Requests =
**a.** In the Nickelodeon Robot Wars passage, who hosted the show?
**b.** Condense the paragraph of the Nickelodeon Robot Wars passage that begins "The series of six shows" into a shorter version that keeps its main facts.
**c.** Please reproduce the Nickelodeon Robot Wars passage starting at "Seven different tournaments" and ending at "over multiple shows.", swapping in "competitions" wherever "tournaments" appears.

Nickelodeon Robot Wars is a game show that aired on Nickelodeon from August 25, 2002, to October 6, 2002. Hosted by Dave Aizer, the show was Nickelodeon's take on Robot Wars, the popular and long-running robot-fighting game show. The show was canceled after one season, and subsequently aired on Nick GAS.

The series of six shows was filmed at Shepperton Studios in England in January 2002, at the same time as the second season of Robot Wars: Extreme Warriors, which aired on TNN in the U.S. (now Paramount Network). Both shows featured American teams and robots flown to England for the filming.

Tournaments

Seven different tournaments took place over the six show series. Most of the tournaments aired within a single show, but a few spread out over multiple shows.

Adjustments and changes
The show featured robot competitors familiar to fans of the American series of Robot Wars, such as "Rosie The Riveter" and "The Revolutionist," but the robot operators were all children associated with the teams.

To suit the younger audience, a few adjustments and changes were made to the arena and House Robots.

Data records =

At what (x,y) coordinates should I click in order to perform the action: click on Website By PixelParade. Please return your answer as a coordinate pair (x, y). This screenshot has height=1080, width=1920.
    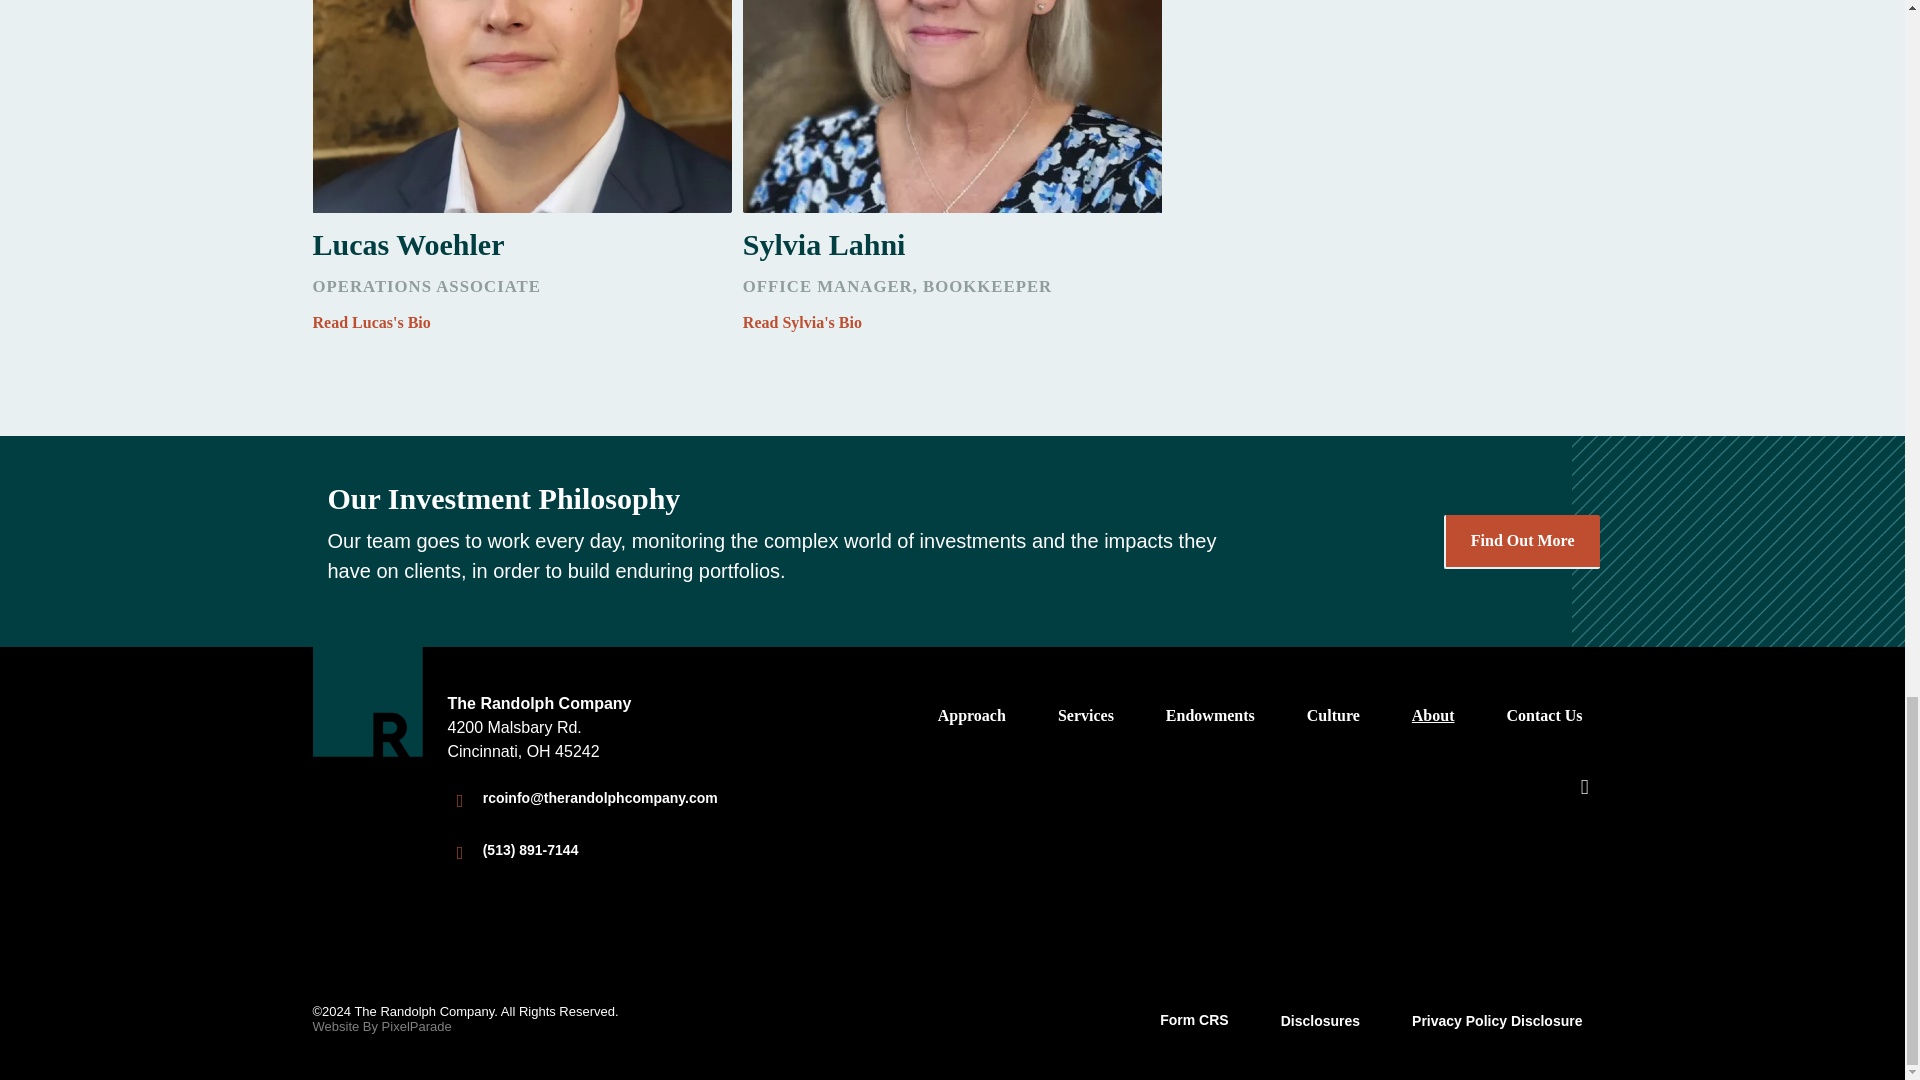
    Looking at the image, I should click on (381, 1026).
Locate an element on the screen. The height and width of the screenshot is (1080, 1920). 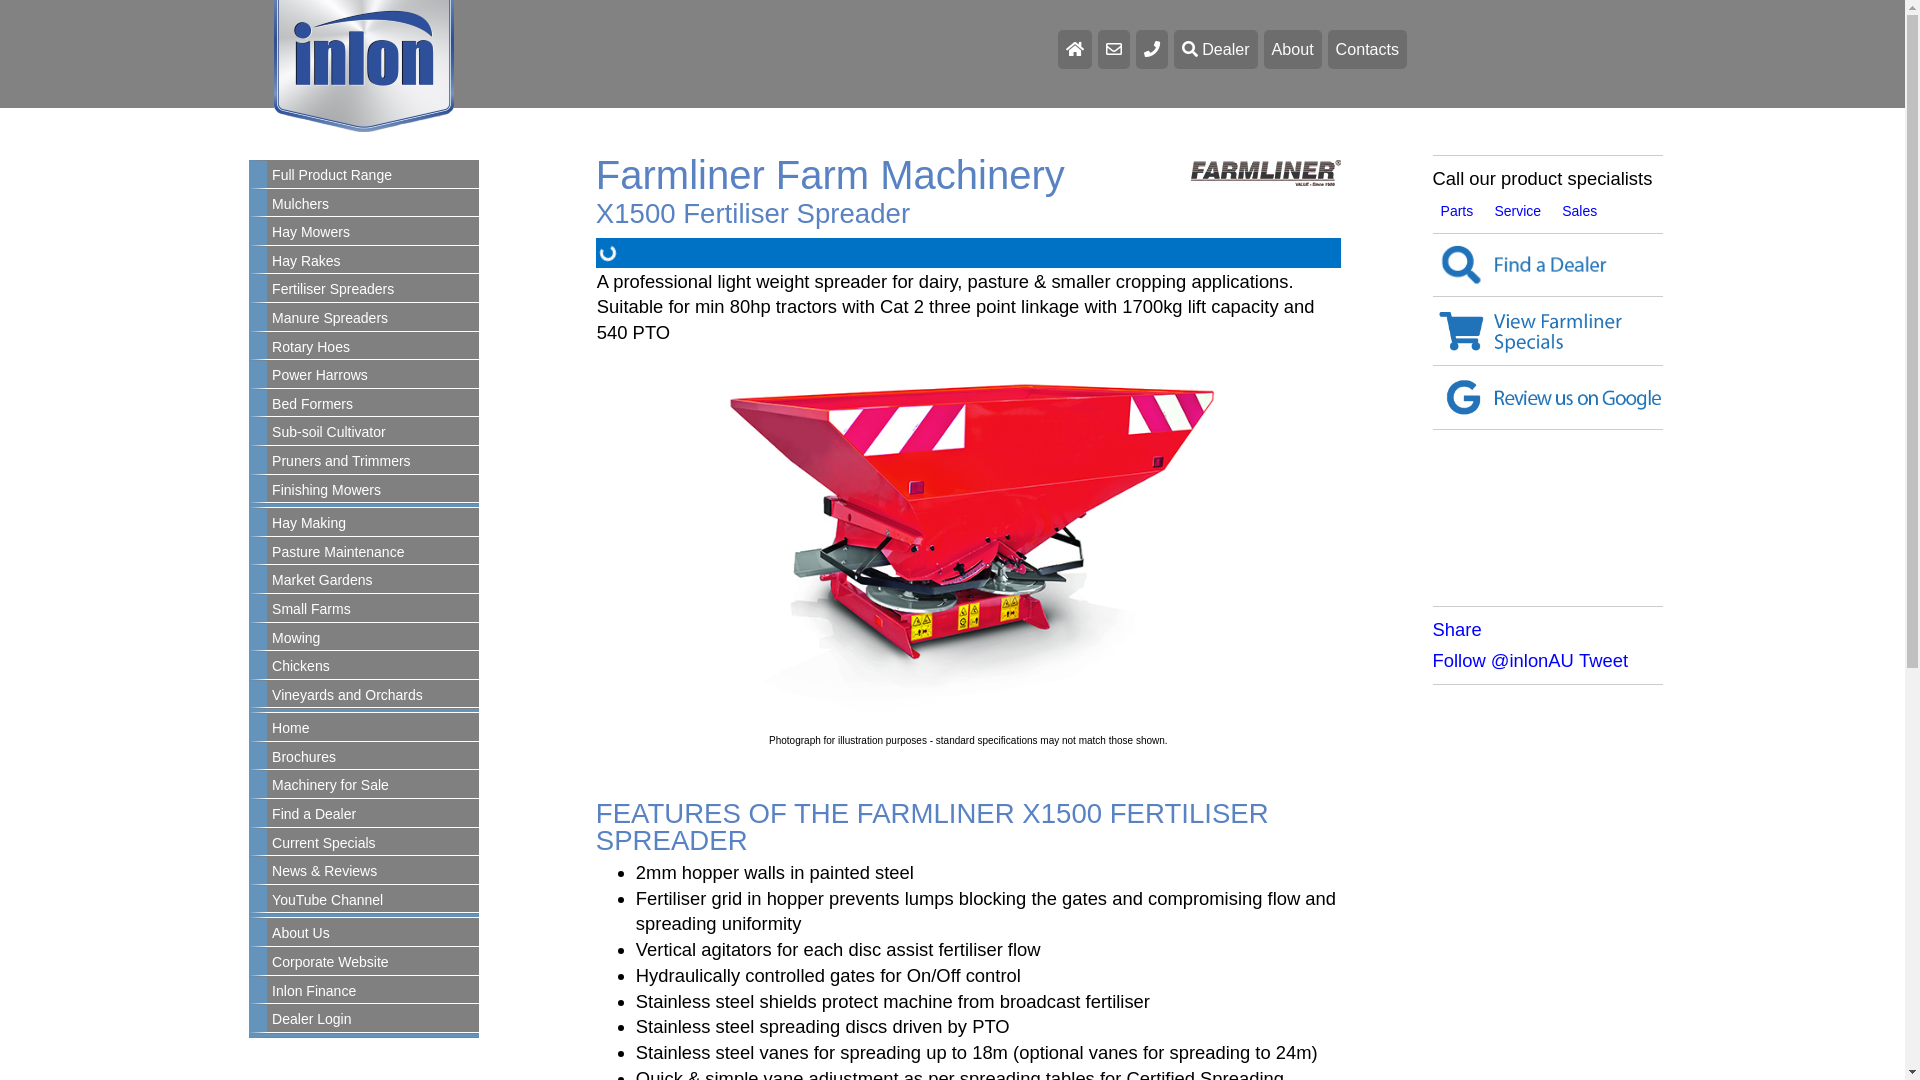
Mulchers is located at coordinates (373, 205).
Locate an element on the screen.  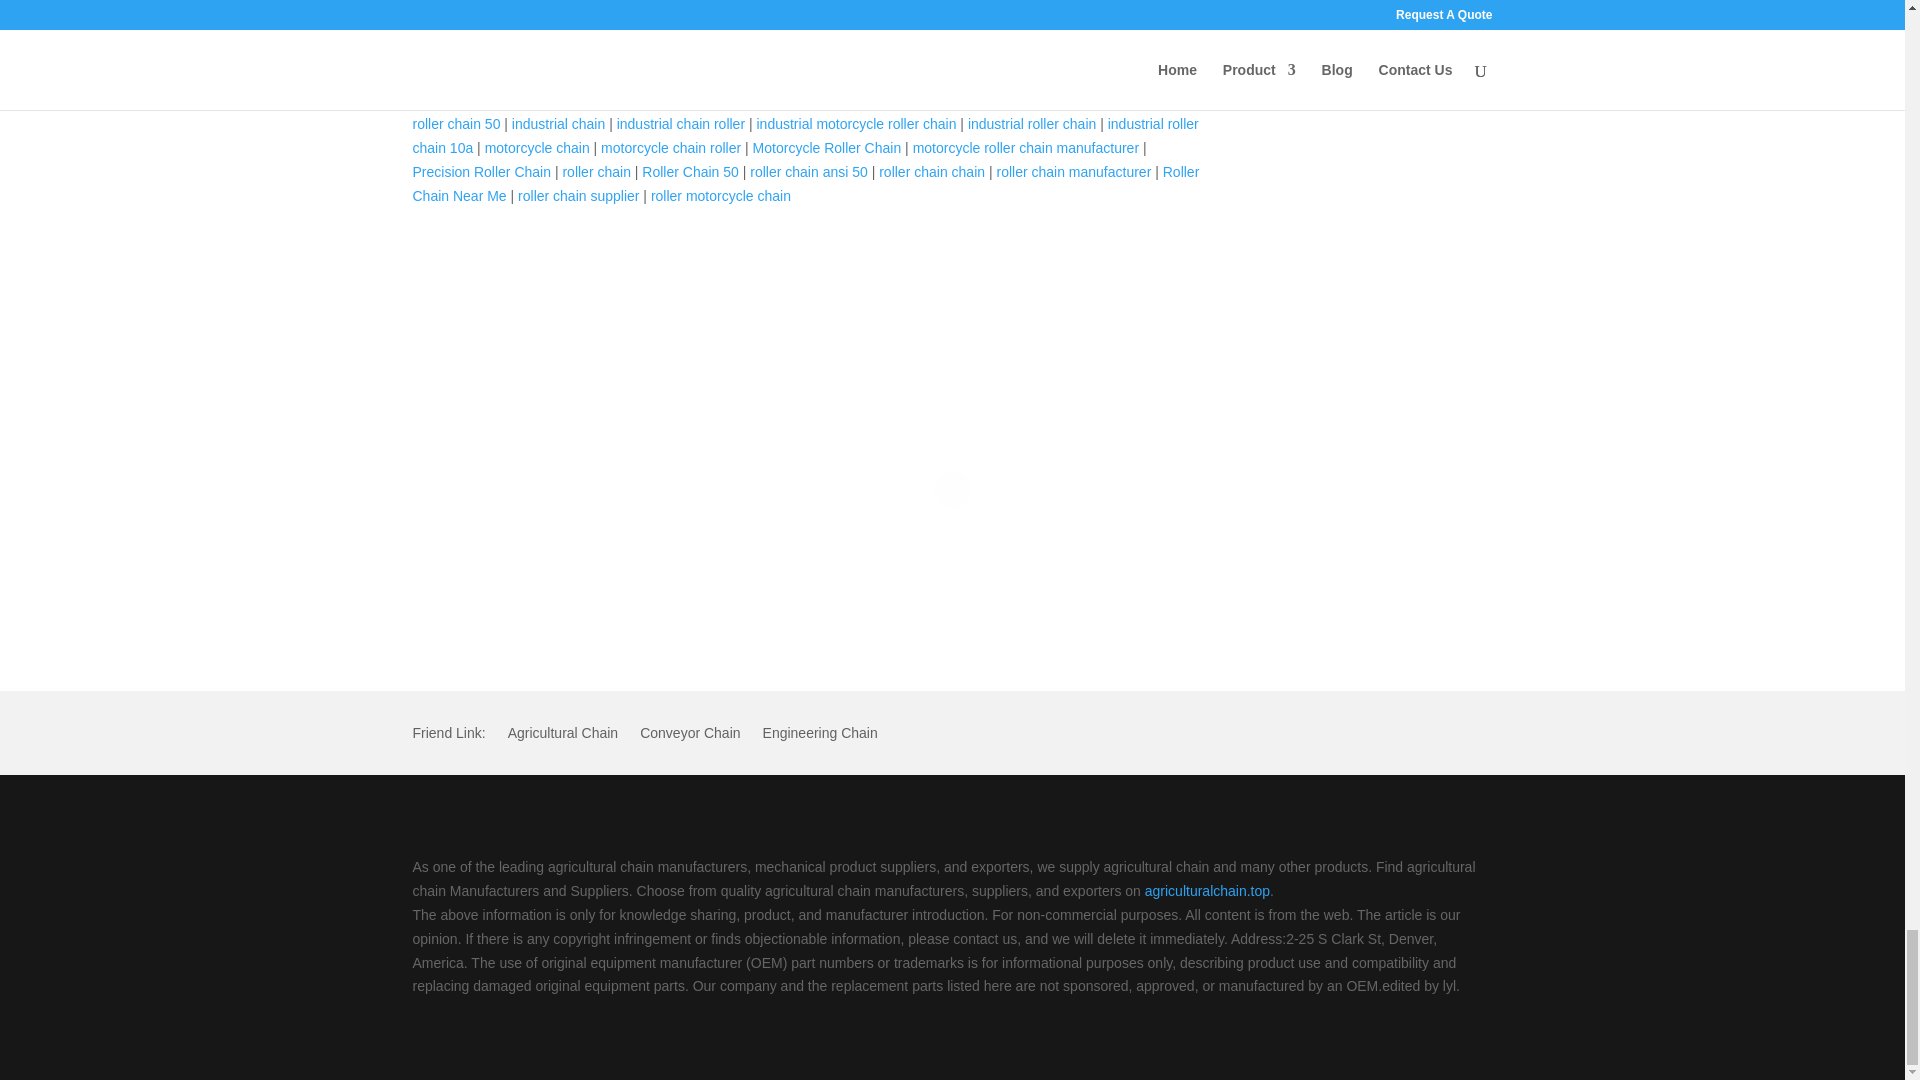
chain roller chain is located at coordinates (1128, 77).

Worked answers =
**a.** Dave Aizer

**b.** The six shows were filmed at Shepperton Studios in England in January 2002, alongside the second season of Robot Wars: Extreme Warriors, which aired on TNN (now Paramount Network). Both used American teams and robots flown to England.

**c.**
Seven different competitions took place over the six show series. Most of the competitions aired within a single show, but a few spread out over multiple shows.